● **WHAT YOU NEED TO DO**
Please print each entry below exactly as it stands, but without any pictures.

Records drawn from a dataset
==========
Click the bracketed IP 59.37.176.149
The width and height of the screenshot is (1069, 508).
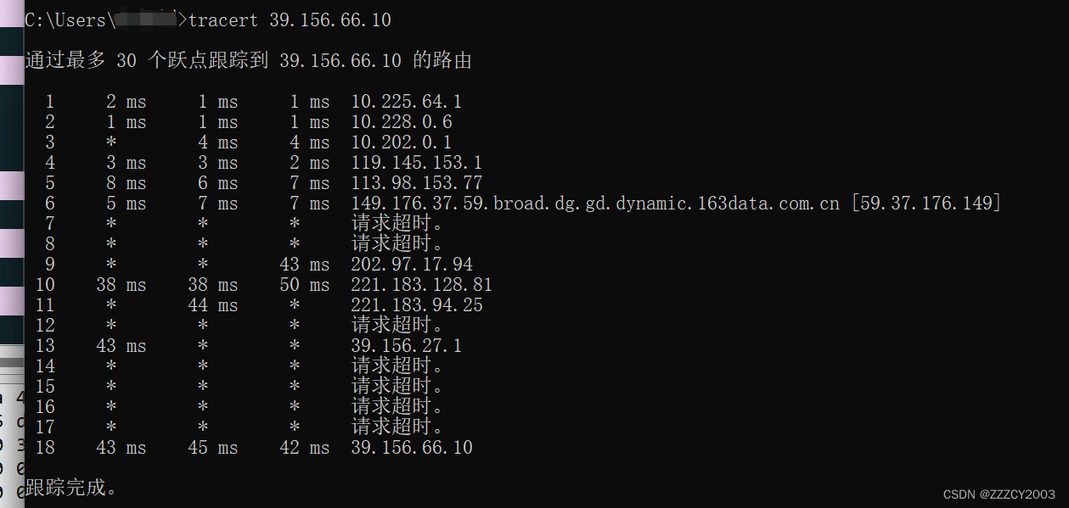[x=926, y=204]
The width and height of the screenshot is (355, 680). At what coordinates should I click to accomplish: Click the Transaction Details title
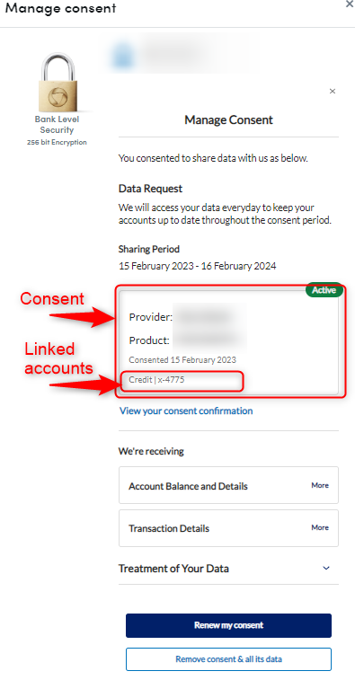(x=169, y=528)
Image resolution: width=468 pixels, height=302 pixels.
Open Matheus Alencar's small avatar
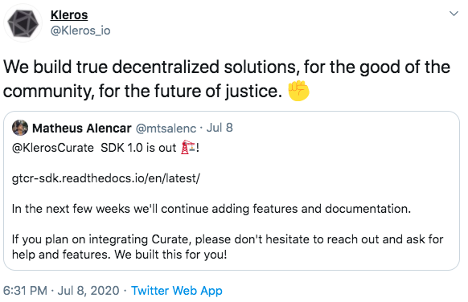tap(20, 128)
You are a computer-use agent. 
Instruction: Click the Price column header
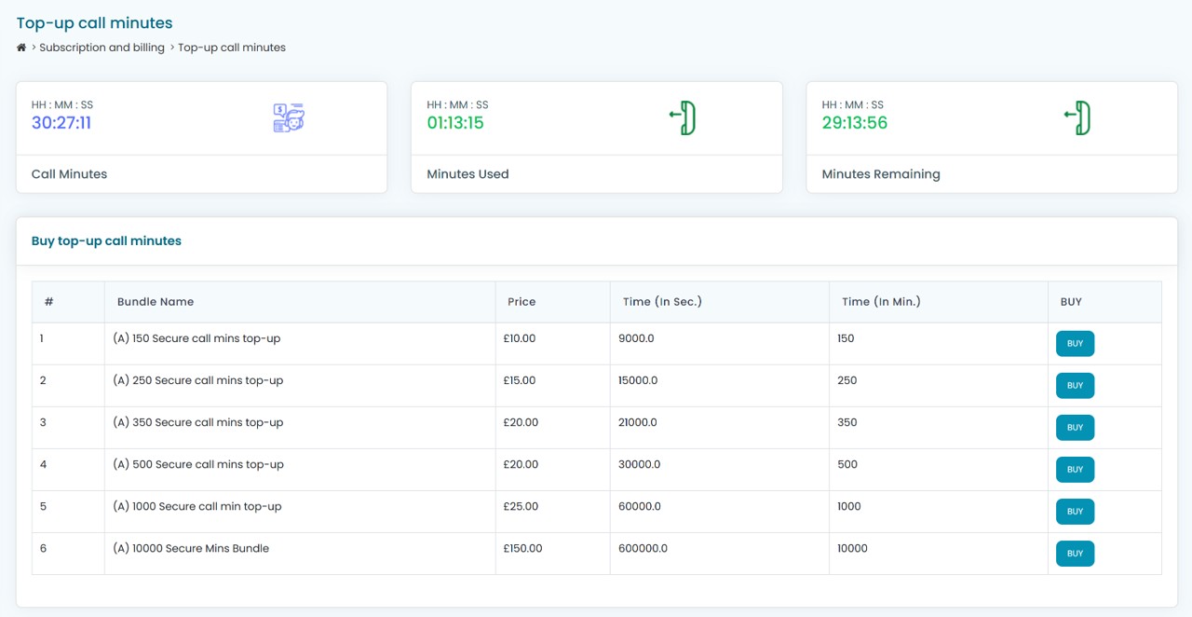click(x=522, y=302)
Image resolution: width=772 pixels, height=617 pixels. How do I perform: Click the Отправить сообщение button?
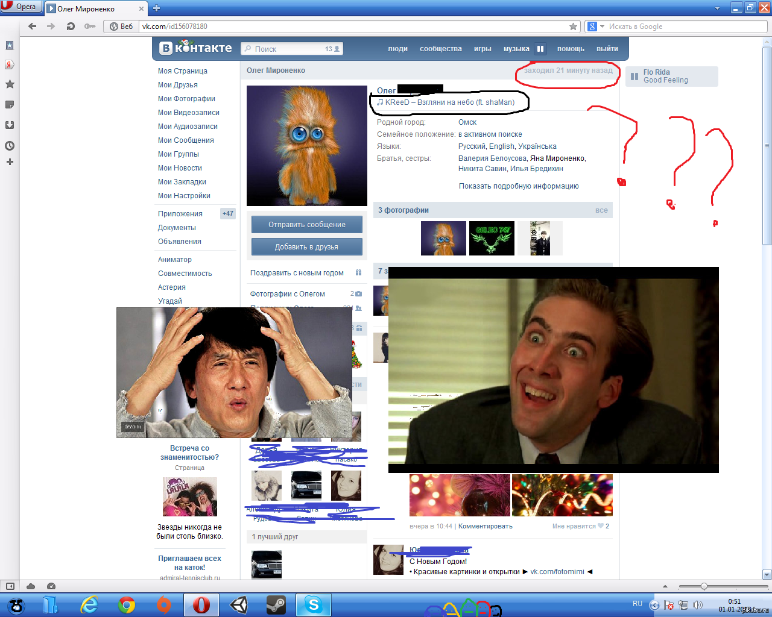click(307, 224)
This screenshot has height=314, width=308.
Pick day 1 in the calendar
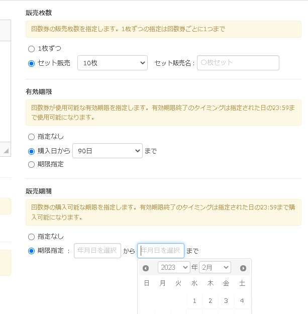coord(194,301)
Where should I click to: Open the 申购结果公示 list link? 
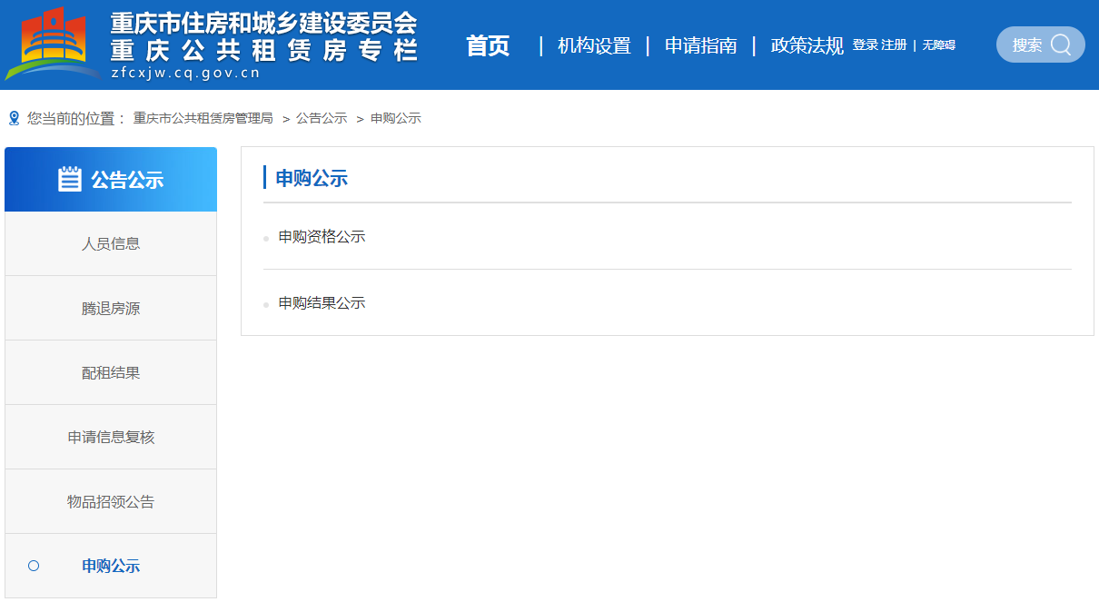click(x=322, y=303)
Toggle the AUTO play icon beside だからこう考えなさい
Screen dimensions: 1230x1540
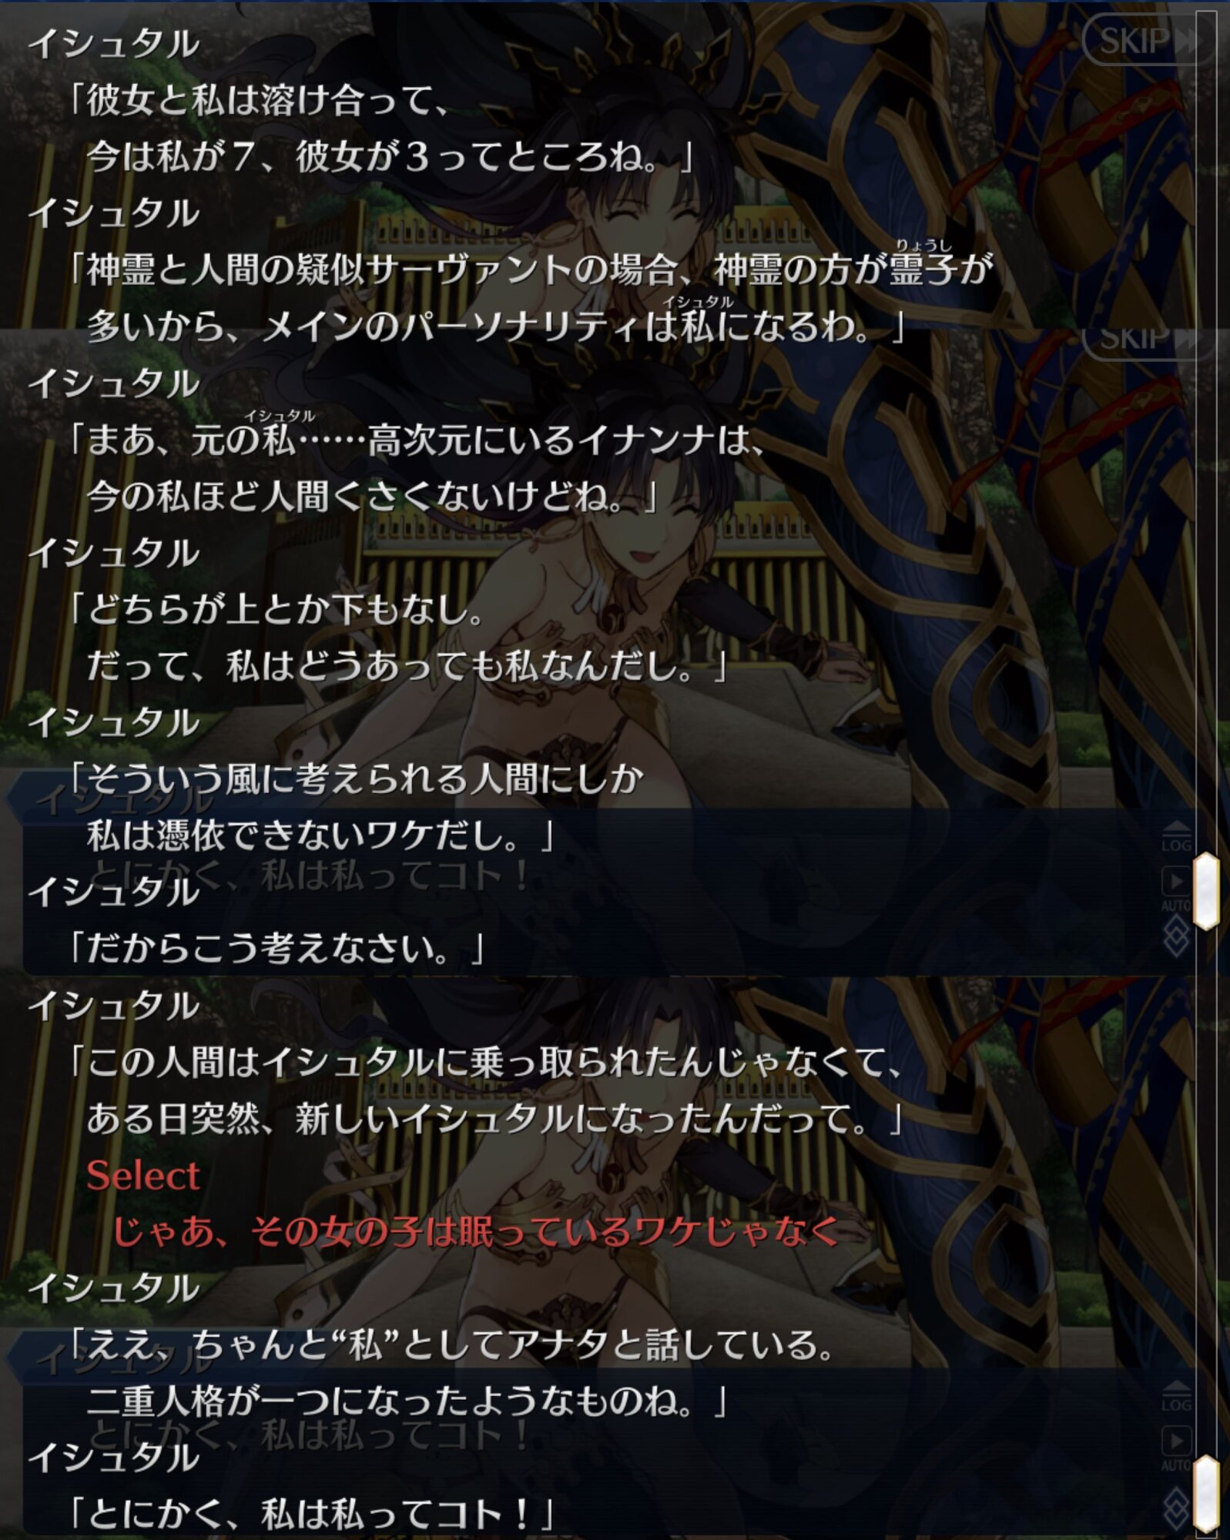click(x=1176, y=887)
==========
● **TASK RESPONSE**
Click the bracketed IP 59.37.176.149
The width and height of the screenshot is (1069, 508).
[x=926, y=204]
The width and height of the screenshot is (355, 680). At what coordinates should I click to accomplish: Click the Transaction Details title
(x=169, y=528)
Image resolution: width=468 pixels, height=302 pixels.
Open Matheus Alencar's small avatar
tap(20, 128)
You are a computer-use agent. 
Instruction: Click the Price column header
click(x=522, y=302)
Image resolution: width=772 pixels, height=617 pixels. How do I perform: Click the Отправить сообщение button?
click(307, 224)
This screenshot has height=314, width=308.
Pick day 1 in the calendar
coord(194,301)
Where should I click to: Open the 申购结果公示 list link? 
click(x=322, y=303)
Toggle the AUTO play icon beside だからこう考えなさい
Screen dimensions: 1230x1540
click(x=1176, y=887)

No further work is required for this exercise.